**What needs to be done**
Among the entries, which lines carry the string "This"? Copy each of them.

**Working data**
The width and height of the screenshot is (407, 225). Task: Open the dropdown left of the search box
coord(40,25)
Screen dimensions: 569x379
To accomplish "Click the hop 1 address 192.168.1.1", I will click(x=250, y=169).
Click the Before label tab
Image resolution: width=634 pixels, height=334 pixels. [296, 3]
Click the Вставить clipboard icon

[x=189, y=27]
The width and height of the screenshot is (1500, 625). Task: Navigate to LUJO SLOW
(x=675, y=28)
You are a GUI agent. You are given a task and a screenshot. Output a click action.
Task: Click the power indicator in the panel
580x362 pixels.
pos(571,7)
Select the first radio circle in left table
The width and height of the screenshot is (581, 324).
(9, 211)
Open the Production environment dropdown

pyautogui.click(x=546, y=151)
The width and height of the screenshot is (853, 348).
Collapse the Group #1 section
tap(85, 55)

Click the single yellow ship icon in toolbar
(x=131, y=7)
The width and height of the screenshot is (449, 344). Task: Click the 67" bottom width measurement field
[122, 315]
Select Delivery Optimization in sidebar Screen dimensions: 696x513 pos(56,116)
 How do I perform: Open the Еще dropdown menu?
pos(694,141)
--
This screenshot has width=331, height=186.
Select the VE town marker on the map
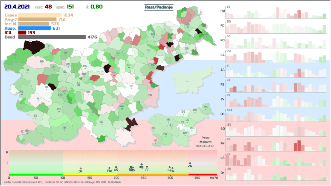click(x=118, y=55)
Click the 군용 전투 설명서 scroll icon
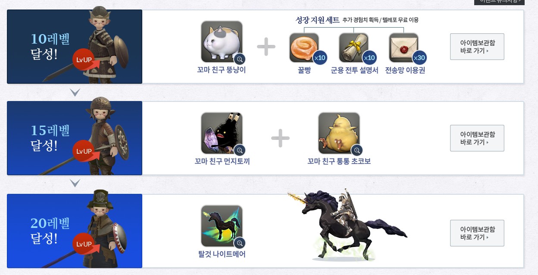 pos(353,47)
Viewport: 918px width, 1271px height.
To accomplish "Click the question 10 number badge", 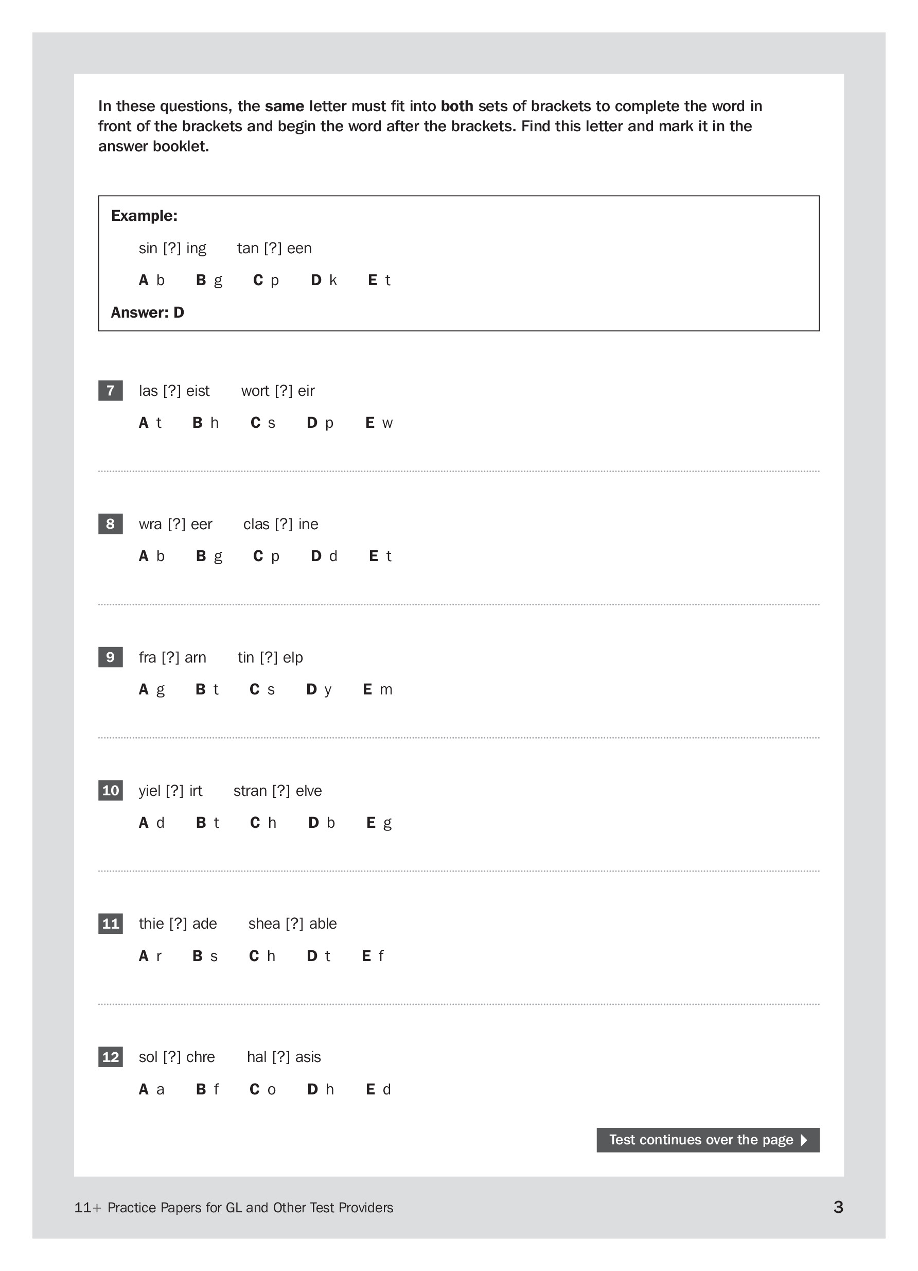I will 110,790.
--
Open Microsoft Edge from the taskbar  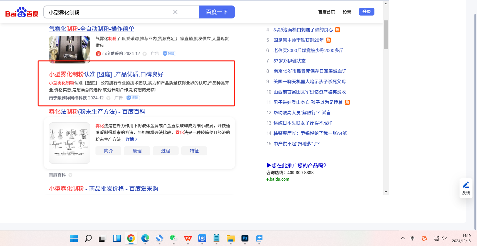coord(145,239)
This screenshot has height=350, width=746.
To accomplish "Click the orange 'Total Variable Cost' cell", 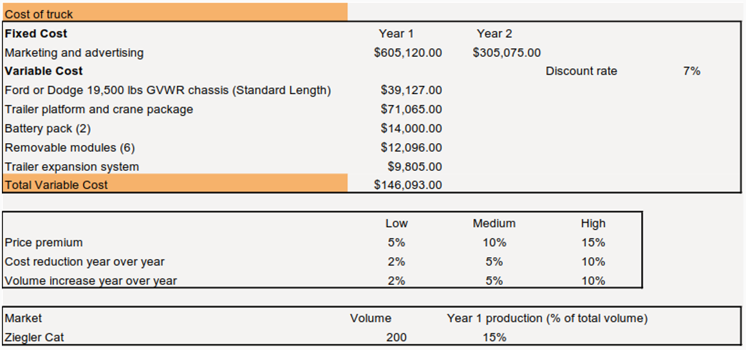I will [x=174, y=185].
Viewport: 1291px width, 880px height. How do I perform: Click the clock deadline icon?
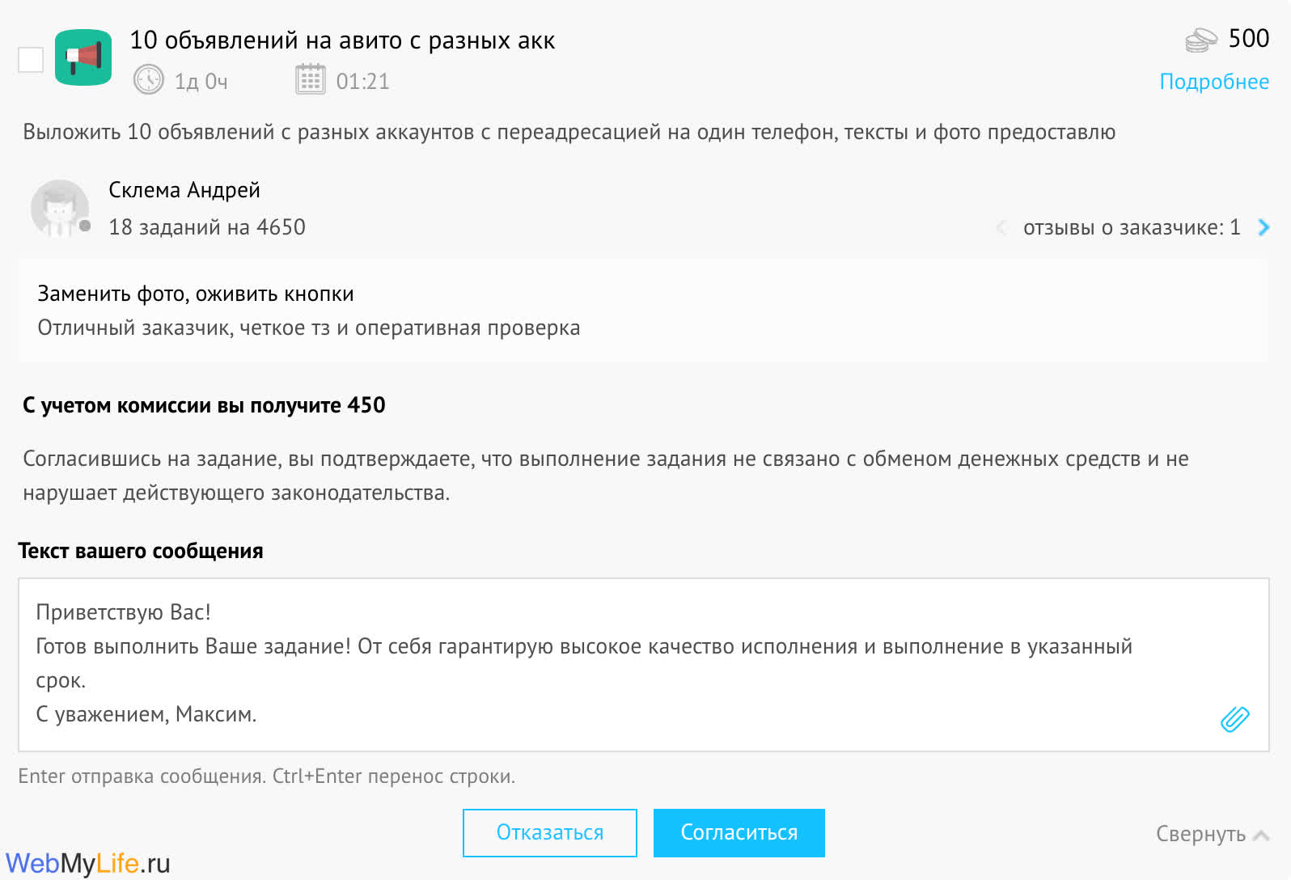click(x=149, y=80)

**Answer space**
This screenshot has width=331, height=186.
This screenshot has height=350, width=746.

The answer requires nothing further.